The teacher was first attracted to wearing his mother’s clothes when he was a child. But he didn’t fully come out until he was fifty, having survived the persecutions of the Mao decades. His wife knows but disapproves; it is unclear if his young son is aware of his habit, and the teacher hopes he doesn’t adopt it. I found all this fascinating, but limited. Is there a sexual aspect to his cross-dressing? Is there a cross-dressing community in the country? And can it really be true that the teacher was ‘the embodiment of modern China’?
Bristow’s book takes in the subject of Mao’s cruelty. During the early 1960s, when China was suffering a famine in which millions died, a gigantic villa was built in the town where the teacher was born. Guides showed it proudly to Bristow. The Chairman stayed there for just twelve days. Bristow also writes that ‘it is almost impossible to overstate the material benefits that have flowed from China’s economic transformation’. ‘Spend, Spend, Spend’ is the title of one chapter, but he says little of the vast numbers of poor. He refers to Deng Xiaoping only as a reformer, not as Mao’s murderous ally, as revealed in Alexander Pantsov and Steven Levine’s definitive biography, or as the person who ordered the Tiananmen Square massacre in 1989.

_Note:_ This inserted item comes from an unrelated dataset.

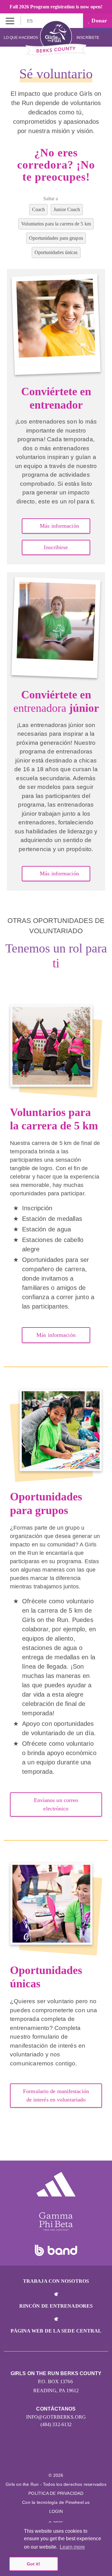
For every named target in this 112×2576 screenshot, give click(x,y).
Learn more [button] (72, 2547)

Early on in his book, Bristow asserts that China has shaken off ‘its communist shackles’. After reading this I paused to look at recent bulletins from the People’s Republic. There I read not about the Nobel Peace Prize winner Liu Xiaobo, who recently died in the eighth year of an eleven-year prison sentence for ‘subversion of state authority’, but about the four-year sentence handed down to Lu Yuyu, who had written about nationwide protests and was charged with ‘picking quarrels and stirring up trouble’. Mass persecution is no longer necessary. A Liu Xiaobo here, a Lu Yuyu there are enough to remind the Chinese people, as Bristow observes, that the Communist Party once killed millions and made millions more endure humiliation, exile, detention and fear.
Bristow left China with his wife and child because ‘I was beginning to dislike myself. When government officials would say “black”, we’d say “white”’. Indeed. That’s because China hasn’t shaken off its communist shackles.